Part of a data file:
....

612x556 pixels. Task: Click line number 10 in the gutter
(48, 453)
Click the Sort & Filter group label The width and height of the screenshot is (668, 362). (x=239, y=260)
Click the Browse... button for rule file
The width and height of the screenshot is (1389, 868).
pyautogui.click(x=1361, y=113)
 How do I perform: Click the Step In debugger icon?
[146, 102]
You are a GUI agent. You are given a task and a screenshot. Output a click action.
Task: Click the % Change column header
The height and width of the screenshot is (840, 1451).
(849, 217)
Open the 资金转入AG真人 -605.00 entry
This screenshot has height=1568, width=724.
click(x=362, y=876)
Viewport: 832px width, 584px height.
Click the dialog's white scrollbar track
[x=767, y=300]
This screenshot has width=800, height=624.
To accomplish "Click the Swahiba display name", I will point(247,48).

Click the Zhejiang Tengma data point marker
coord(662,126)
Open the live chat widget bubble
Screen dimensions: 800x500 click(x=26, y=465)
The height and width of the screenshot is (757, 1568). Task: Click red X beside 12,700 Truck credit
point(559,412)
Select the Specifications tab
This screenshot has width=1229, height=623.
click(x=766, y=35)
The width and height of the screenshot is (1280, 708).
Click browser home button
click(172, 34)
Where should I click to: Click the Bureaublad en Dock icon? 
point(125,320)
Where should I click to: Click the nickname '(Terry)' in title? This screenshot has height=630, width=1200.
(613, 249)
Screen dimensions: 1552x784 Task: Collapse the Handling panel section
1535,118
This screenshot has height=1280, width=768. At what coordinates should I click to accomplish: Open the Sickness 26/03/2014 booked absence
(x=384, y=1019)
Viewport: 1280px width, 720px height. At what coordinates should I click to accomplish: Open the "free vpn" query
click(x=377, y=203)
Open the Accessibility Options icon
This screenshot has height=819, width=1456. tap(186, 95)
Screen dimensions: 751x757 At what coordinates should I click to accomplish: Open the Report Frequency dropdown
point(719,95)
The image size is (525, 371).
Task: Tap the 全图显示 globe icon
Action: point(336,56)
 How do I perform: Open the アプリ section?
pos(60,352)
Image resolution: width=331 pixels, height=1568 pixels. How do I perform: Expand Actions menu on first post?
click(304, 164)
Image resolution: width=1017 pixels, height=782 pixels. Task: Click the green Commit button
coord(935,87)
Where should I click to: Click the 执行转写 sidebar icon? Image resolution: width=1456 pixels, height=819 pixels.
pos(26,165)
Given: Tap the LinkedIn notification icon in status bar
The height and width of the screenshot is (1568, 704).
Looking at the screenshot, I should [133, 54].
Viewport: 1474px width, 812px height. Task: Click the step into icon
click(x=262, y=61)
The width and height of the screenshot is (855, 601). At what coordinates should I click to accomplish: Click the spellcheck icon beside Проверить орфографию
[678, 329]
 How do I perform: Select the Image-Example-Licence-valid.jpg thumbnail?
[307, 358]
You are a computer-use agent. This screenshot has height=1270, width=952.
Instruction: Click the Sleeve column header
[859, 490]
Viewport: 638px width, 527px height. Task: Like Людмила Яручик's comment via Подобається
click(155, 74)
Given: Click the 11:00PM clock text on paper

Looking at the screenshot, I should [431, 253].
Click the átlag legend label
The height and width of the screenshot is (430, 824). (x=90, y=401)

....

* Task details
Set down all of these lines again exactly, with nothing changed.

* Written answer
612x556 pixels. Task: Click line number 10 in the gutter
(48, 453)
Click the Sort & Filter group label The width and height of the screenshot is (668, 362). (x=239, y=260)
Click the Browse... button for rule file
The width and height of the screenshot is (1389, 868).
pyautogui.click(x=1361, y=113)
 How do I perform: Click the Step In debugger icon?
[146, 102]
You are a GUI agent. You are given a task and a screenshot. Output a click action.
Task: Click the % Change column header
The height and width of the screenshot is (840, 1451).
(849, 217)
Open the 资金转入AG真人 -605.00 entry
This screenshot has height=1568, width=724.
click(x=362, y=876)
Viewport: 832px width, 584px height.
Click the dialog's white scrollbar track
[x=767, y=300]
This screenshot has width=800, height=624.
To accomplish "Click the Swahiba display name", I will point(247,48).

Click the Zhejiang Tengma data point marker
coord(662,126)
Open the live chat widget bubble
Screen dimensions: 800x500 click(x=26, y=465)
The height and width of the screenshot is (757, 1568). Task: Click red X beside 12,700 Truck credit
point(559,412)
Select the Specifications tab
This screenshot has width=1229, height=623.
click(x=766, y=35)
The width and height of the screenshot is (1280, 708).
Click browser home button
click(172, 34)
Where should I click to: Click the Bureaublad en Dock icon? 
point(125,320)
Where should I click to: Click the nickname '(Terry)' in title? This screenshot has height=630, width=1200.
(613, 249)
Screen dimensions: 1552x784 Task: Collapse the Handling panel section
1535,118
This screenshot has height=1280, width=768. At what coordinates should I click to accomplish: Open the Sickness 26/03/2014 booked absence
(x=384, y=1019)
Viewport: 1280px width, 720px height. At what coordinates should I click to accomplish: Open the "free vpn" query
click(x=377, y=203)
Open the Accessibility Options icon
This screenshot has height=819, width=1456. tap(186, 95)
Screen dimensions: 751x757 At what coordinates should I click to accomplish: Open the Report Frequency dropdown
point(719,95)
The image size is (525, 371).
Task: Tap the 全图显示 globe icon
Action: point(336,56)
 How do I perform: Open the アプリ section?
pos(60,352)
Image resolution: width=331 pixels, height=1568 pixels. How do I perform: Expand Actions menu on first post?
click(304, 164)
Image resolution: width=1017 pixels, height=782 pixels. Task: Click the green Commit button
coord(935,87)
Where should I click to: Click the 执行转写 sidebar icon? Image resolution: width=1456 pixels, height=819 pixels.
pos(26,165)
Given: Tap the LinkedIn notification icon in status bar
The height and width of the screenshot is (1568, 704).
Looking at the screenshot, I should [133, 54].
Viewport: 1474px width, 812px height. Task: Click the step into icon
click(x=262, y=61)
The width and height of the screenshot is (855, 601). At what coordinates should I click to accomplish: Click the spellcheck icon beside Проверить орфографию
[678, 329]
 How do I perform: Select the Image-Example-Licence-valid.jpg thumbnail?
[307, 358]
You are a computer-use agent. This screenshot has height=1270, width=952.
Instruction: Click the Sleeve column header
[859, 490]
Viewport: 638px width, 527px height. Task: Like Людмила Яручик's comment via Подобається
click(155, 74)
Given: Click the 11:00PM clock text on paper

Looking at the screenshot, I should [431, 253].
Click the átlag legend label
The height and width of the screenshot is (430, 824). (x=90, y=401)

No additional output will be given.